##### Provided text
= Earthquake valve =

Automated gas supply shutoff method

An earthquake valve (or seismic valve) is an automatic method to shut off the low pressure regulated gas supply to a structure during a major earthquake and/or if a pipe is broken. These are applicable both to utility-supplied natural gas and to gas from liquefied petroleum gas (LPG). These small devices are installed on the property gas meter (usually between the utility company's metered installation and the structure piping) and are designed to instantly stop the natural gas supply in order to protect the structure if a gas leak or line break occurs during an earthquake.

Fires or explosions due to gas line breaks can be more damaging than the actual earthquake itself. Gas supply companies recommend that the gas supply be cut off immediately if there is a smell of gas after an earthquake; if nobody is in place to do this, an unattended earthquake valve will instantly cut off the gas.

==Types of valve==
Two types of valve are commonly employed: one is sensitive to motion and the other to excessive gas flow. One of each type can be connected sequentially for maximum reliability.
##########
##### Data provided
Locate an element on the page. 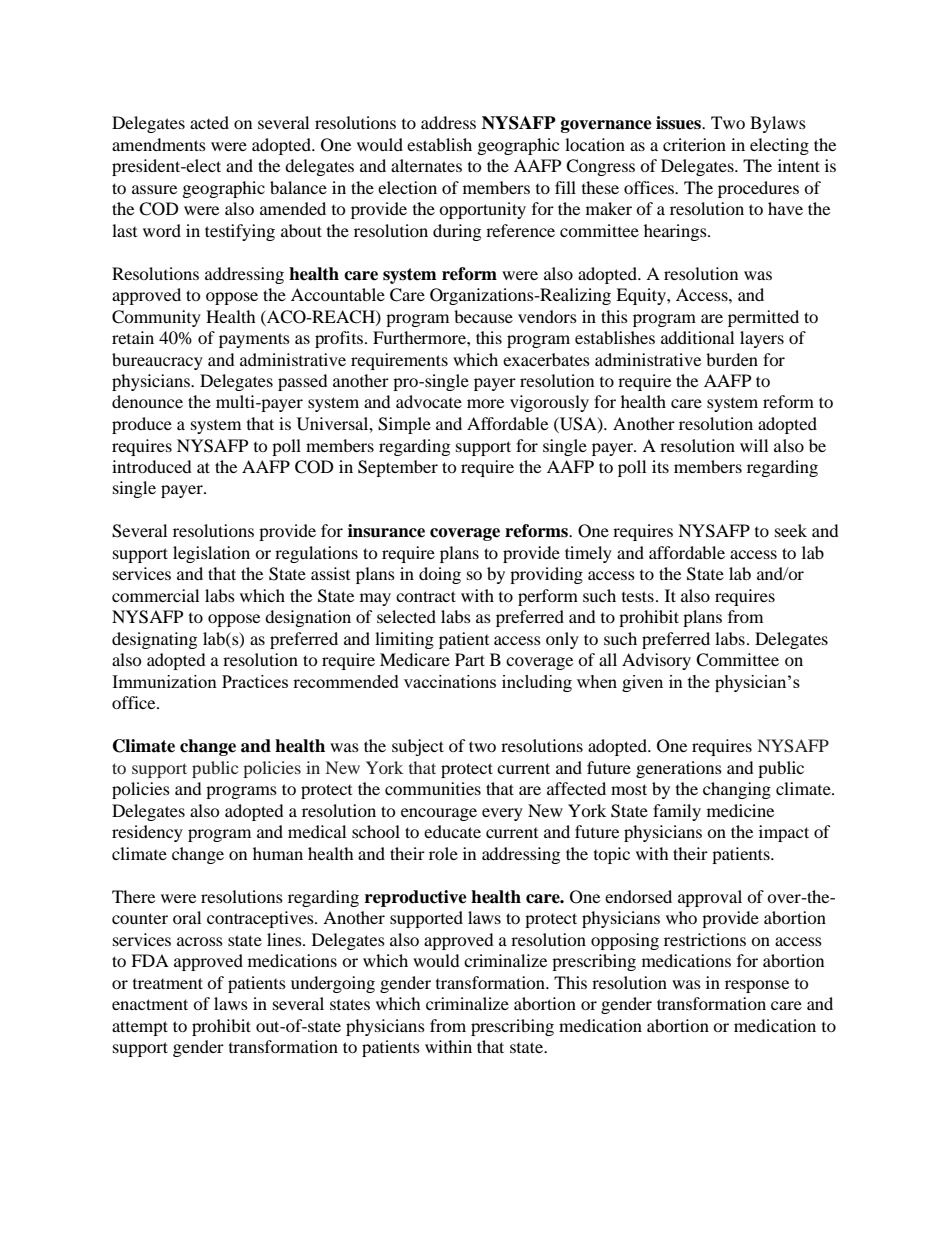  produce is located at coordinates (142, 425).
##########
• **Requests**:
**A)** Rewrite the passage of the earthquake valve article that begins at the words "Fires or explosions" and stops after "for maximum reliability.", substituting "vibration" for "motion".
**B)** Resume the earthquake valve article after its last sentence and extend it with new paragraphs.
The material stands apart from the earthquake valve article.

• **Exercise responses**:
**A)**
Fires or explosions due to gas line breaks can be more damaging than the actual earthquake itself. Gas supply companies recommend that the gas supply be cut off immediately if there is a smell of gas after an earthquake; if nobody is in place to do this, an unattended earthquake valve will instantly cut off the gas.

==Types of valve==
Two types of valve are commonly employed: one is sensitive to vibration and the other to excessive gas flow. One of each type can be connected sequentially for maximum reliability.

**B)**
=== Motion sensing caged ball===
A metal ball is retained away from an orifice by sitting upon a ring. Any shaking of the mechanism will cause the ball to roll off its ledge and fall down to block the orifice. It is reset using either an external magnetic device or an internal lift mechanism. If it is too sensitive, it may be triggered by normal vibrations such as passing vehicles. After a severe seismic event, gas piping may be damaged, requiring complete re-inspection for breaks or leaks. Seismic valves are available with pressure classes (7 psig and 60 psig max). An upstream pressure regulator can reduce the gas pressure below 60 psig before the seismic shut-off valves.

===Excessive flow sensor===
A valve is closed when the flow exceeds a certain limit that is appropriate to the application. This will only operate when a pipe is broken and there is significant leakage. It may not operate in case of a small, though still dangerous, leak.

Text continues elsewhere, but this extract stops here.